How will SPICE improve our knowledge of the Sun?

Close regions of the Sun

In magnetically closed regions, SPICE will play an essential role to characterise the turbulent state of the plasma over a wide range of temperatures from the chromosphere into the hottest parts of the corona. This is essential to understand which processes heat the plasma and drive the dynamics we observe, may it be through waves, fieldline braiding or reconnection.
The investigation of the emission from plasma over a wide range of temperatures will show if the heating mechanisms in the magnetically closed quiet Sun at lower latitudes are comparable to those in the globally open coronal hole regions near the poles.

FIP Bias

SPICE will provide the possibility to investigate the elemental abundances, and in particular the separation of the elements according to the first ionisation potential (FIP). Through the FIP effect, there is a preferential enhancement of elements of low FIP compared to those with high FIP, often called the FIP bias (Fludra & Schmelz 1999; von Steiger et al. 2000).
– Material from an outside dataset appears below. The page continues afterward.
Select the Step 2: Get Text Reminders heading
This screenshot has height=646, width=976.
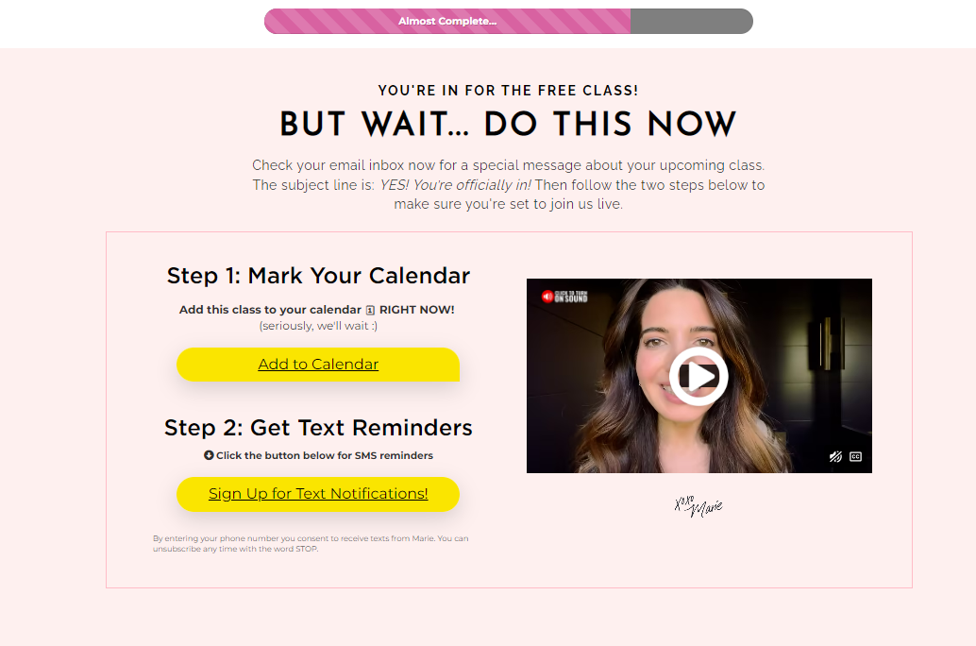tap(318, 428)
The carefully selected lines from low-FIP elements (S, Si, Mg, Fe) and high-FIP elements (H, C, O, Ne) will allow maps of the FIP bias to be produced from SPICE data.
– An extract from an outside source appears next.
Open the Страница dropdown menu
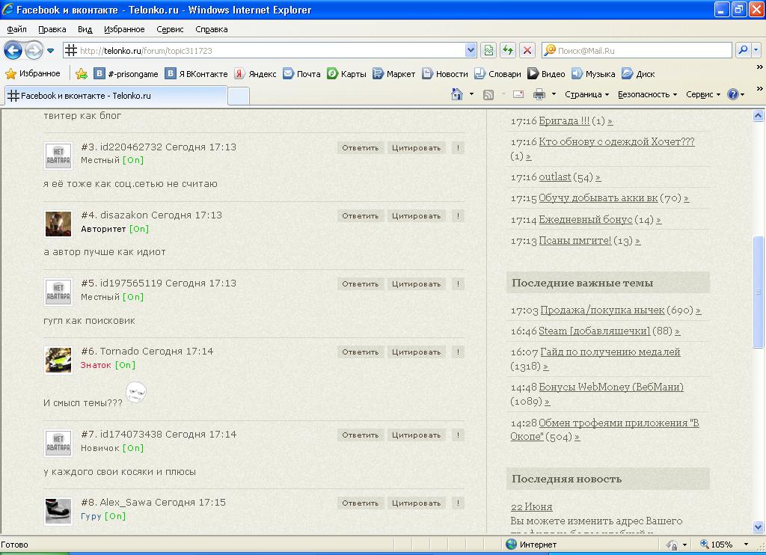 coord(586,95)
Linking the solar surface, the corona and the heliosphere

Since SPICE operates at extreme ultraviolet wavelengths from 70.4 nm to 79.0 nm and 97.3 nm to 104.9 nmm, it will provide quantitative knowledge of the physical state and composition of the plasma of different source regions of outflows and ejection processes, therefore allowing a crucial goal for the Solar Orbiter mission to be achieved: that to link the different layers of the Sun's atmosphere.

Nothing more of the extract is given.